- **Problem details**:
Look through the listing below for the line with "The image size is (598, 506)." and the line with "the 节目 column". Copy both, along with every line between them, exactly and with no pictures.
──────── Supplied entries ────────
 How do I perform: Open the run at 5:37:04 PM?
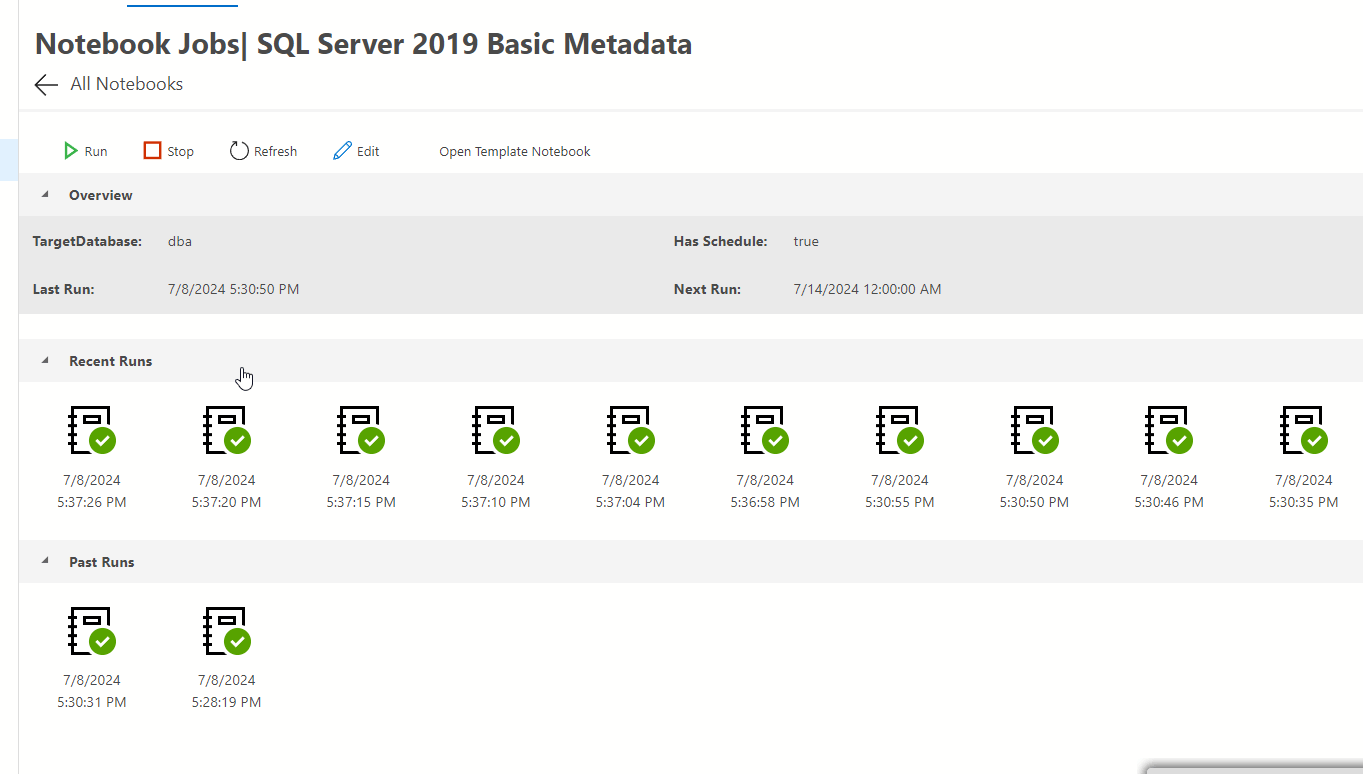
────────
──────── Supplied entries ────────
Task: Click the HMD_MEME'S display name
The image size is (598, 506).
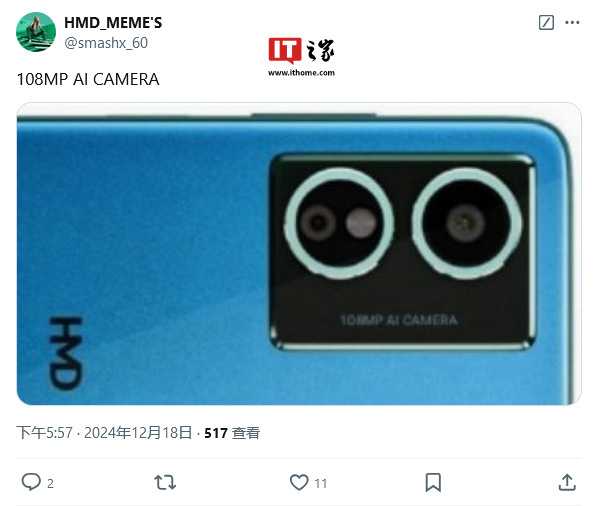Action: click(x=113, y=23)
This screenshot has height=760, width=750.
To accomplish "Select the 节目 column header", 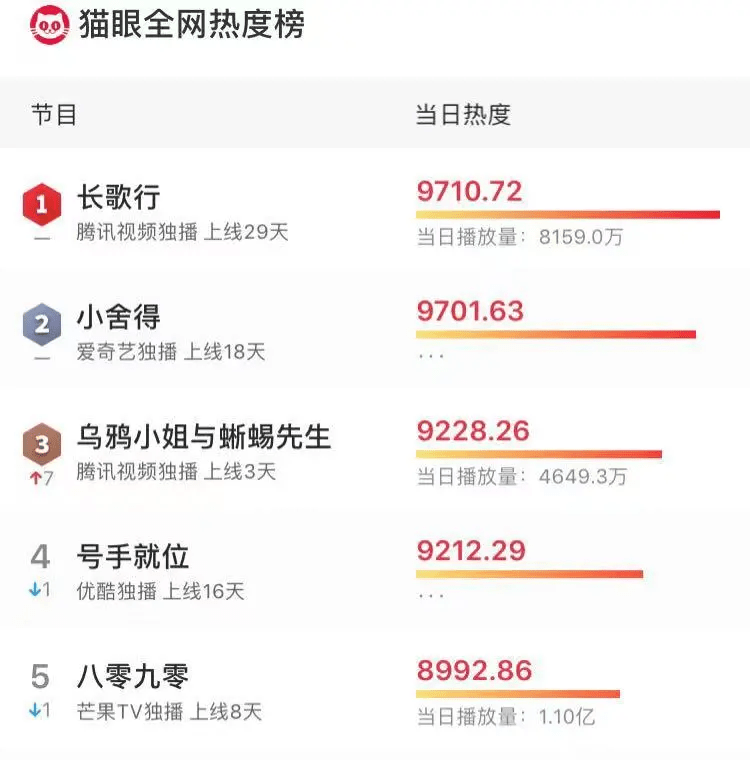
────────
- **Answer below**:
The image size is (598, 506).
Action: click(x=113, y=23)
This screenshot has height=760, width=750.
To accomplish "Select the 节目 column header", 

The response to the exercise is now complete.